In quest’intervista esclusiva l’attore palermitano si racconta, parla del suo rapporto con il teatro e ci svela tutto il suo amore per la Sicilia.

-Cosa si prova a recitare Pirandello a “casa” di Pirandello?

“Fino a qualche anno fa non avevo mai fatto classici in teatro. Il mio primo classico è stato “Tram che si chiama desiderio (Un)”, per la regia di Lorenzo Salvati. Così, dopo 12 anni di assenza dalle scene, ho accolto la sfida che Pizzi mi ha lanciato. Con “Uno nessuno Centomila” andiamo in scena non con un testo teatrale ma con un romanzo riadattato. Ritengo, infatti, che il ruolo dell’attore sia quello di dare la giusta intensità cromatica al quadro che l’autore ha in testa. L’attore diventa, così, il pennello, il colore: come il marmo per Michelangelo.”

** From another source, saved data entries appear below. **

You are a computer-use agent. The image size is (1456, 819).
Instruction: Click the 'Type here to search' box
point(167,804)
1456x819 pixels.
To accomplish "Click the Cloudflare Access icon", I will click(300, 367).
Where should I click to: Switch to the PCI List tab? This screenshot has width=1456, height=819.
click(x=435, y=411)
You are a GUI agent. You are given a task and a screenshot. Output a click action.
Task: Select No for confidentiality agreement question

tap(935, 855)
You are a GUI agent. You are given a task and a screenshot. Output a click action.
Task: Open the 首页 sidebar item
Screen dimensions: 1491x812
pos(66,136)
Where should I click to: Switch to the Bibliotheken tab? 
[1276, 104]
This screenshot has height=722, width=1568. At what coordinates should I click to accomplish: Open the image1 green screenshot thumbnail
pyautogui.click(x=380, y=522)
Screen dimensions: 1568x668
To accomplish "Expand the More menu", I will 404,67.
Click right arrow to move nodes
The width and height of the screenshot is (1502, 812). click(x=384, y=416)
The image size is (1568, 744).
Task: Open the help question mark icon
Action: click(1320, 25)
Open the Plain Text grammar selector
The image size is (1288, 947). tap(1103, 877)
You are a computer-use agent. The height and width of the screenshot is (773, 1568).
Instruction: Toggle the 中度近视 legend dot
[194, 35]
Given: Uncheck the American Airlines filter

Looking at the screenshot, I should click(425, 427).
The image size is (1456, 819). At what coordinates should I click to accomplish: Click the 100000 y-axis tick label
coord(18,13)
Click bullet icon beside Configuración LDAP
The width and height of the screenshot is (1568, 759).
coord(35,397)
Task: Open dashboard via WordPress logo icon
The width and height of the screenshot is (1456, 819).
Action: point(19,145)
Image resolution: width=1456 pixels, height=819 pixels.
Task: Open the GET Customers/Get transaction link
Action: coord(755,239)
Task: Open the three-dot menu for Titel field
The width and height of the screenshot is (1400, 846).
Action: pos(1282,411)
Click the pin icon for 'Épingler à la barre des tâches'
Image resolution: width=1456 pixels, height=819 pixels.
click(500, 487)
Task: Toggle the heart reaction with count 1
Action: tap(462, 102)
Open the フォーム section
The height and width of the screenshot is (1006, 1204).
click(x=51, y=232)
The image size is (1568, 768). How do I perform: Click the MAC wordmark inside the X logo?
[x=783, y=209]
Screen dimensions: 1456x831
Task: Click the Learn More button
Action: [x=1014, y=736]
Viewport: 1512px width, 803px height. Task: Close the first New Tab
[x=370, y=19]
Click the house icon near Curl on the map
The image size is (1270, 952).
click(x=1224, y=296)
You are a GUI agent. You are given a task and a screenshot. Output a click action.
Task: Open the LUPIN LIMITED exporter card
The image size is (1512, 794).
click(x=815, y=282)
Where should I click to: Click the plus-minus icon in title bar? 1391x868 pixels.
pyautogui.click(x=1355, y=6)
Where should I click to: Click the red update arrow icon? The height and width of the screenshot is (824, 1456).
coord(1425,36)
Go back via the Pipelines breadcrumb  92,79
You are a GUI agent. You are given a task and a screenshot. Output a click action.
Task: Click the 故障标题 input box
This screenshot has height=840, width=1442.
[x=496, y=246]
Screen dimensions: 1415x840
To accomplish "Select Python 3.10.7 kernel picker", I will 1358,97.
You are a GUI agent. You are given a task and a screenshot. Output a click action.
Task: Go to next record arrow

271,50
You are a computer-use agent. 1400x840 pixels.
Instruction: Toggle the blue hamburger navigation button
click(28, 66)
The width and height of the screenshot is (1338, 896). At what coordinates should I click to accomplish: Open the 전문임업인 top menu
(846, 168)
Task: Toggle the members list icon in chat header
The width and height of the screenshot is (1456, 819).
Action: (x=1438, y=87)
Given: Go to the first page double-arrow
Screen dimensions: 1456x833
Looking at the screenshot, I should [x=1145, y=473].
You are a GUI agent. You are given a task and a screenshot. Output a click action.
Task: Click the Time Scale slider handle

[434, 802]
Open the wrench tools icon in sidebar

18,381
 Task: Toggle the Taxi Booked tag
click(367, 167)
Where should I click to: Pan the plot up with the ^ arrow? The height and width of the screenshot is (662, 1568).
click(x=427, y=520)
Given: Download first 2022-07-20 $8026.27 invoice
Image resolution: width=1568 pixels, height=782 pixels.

-Gli spettatori hanno apprezzato questa rivisitazione?

“Al pubblico bisogna restituire non le parole ma il senso del pensiero dell’autore. “Uno Nessuno Centomila”, infatti, è la restituzione del pensiero pirandelliano tout court. In teatro lo spettatore vuole stupirsi e vedere un testo ripulito e rifiltrato, dai vizi e dai vezzi dell’autore, secondo il tempo in cui si vive. Compito dell’attore è ripagare il pubblico che è uscito da casa e, forse, ha anche rischiato di prendere una multa (sorride).”

– Quanto la tua sicilianità ti ha aiutato nella crescita?

Tantissimo! Il siciliano ha sempre la sensazione di essere spiato, guardato, ascoltato. Vive imparando ad usare la gestualità e le parole come se ci fosse sempre qualcuno nascosto dietro una persiana che scruta i suoi movimenti ed ascolta la sua voce. C’è, poi, l’abitudine sciasciana al ragionamento, all’articolazione filosofica che, probabilmente, abbiamo ereditato anche dai Greci. Il siciliano immagina ciò che vede con una prospettiva diversa, semplicemente perché la sta pensando con una prospettiva diversa. In questo modo, nel caso di Pirandello, si arriva più direttamente e giocosamente alla comprensione del pensiero.”

-Come reagirebbe oggi Vitangelo Mostarda al tempo dei social?

“In occasione delle tante matinée con le scuole ho detto proprio questo agli studenti: Era solo il 1925, ma Pirandello in realtà scrisse un istant book su Facebook. Quella che racconta è, infatti, l’angoscia dell’apparire, di un uomo che invia un’immagine in modo che gli altri lo possano vedere. Ma si rende conto che viene percepito diversamente. Mettere in discussione la propria vita sui social è un processo che ormai fa parte di un quotidiano collettivo, da qui la grande attualità di questa produzione teatrale, ben compresa dagli studenti che non fanno fatica ad indossare i panni del protagonista. C’è tanta gente che sui social vuol farsi vedere col naso dritto (sorride).”

– Il senso di Enrico per la Sicilia

“Gratitudine! (Si ferma e riflette): gratitudine e tristezza! Ritengo che tutto quello che ho venga dalle mie radici siciliane fatte di storia, arte e cultura. Noi siamo la terra di Tomasi di Lampedusa, Sciascia, Camilleri, Bufalino. Il siciliano ha bisogno d’ incontrasi nell’agora e di ragionare. Gratitudine, quindi, perché la Sicilia è una terra che offre tantissimo. Tristezza, perchè l’Isola è immobile e continua ad essere terra di conquista; permettiamo che pochi mettano il piede su molti: “Siamo vecchi Chevalley. Vecchissimi”.

Enrico Lo Verso (Uno) mi saluta con le parole del Principe di Salina, ed io (Nessuno) vengo assalito da “Centomila” pensieri. Pirandello docet.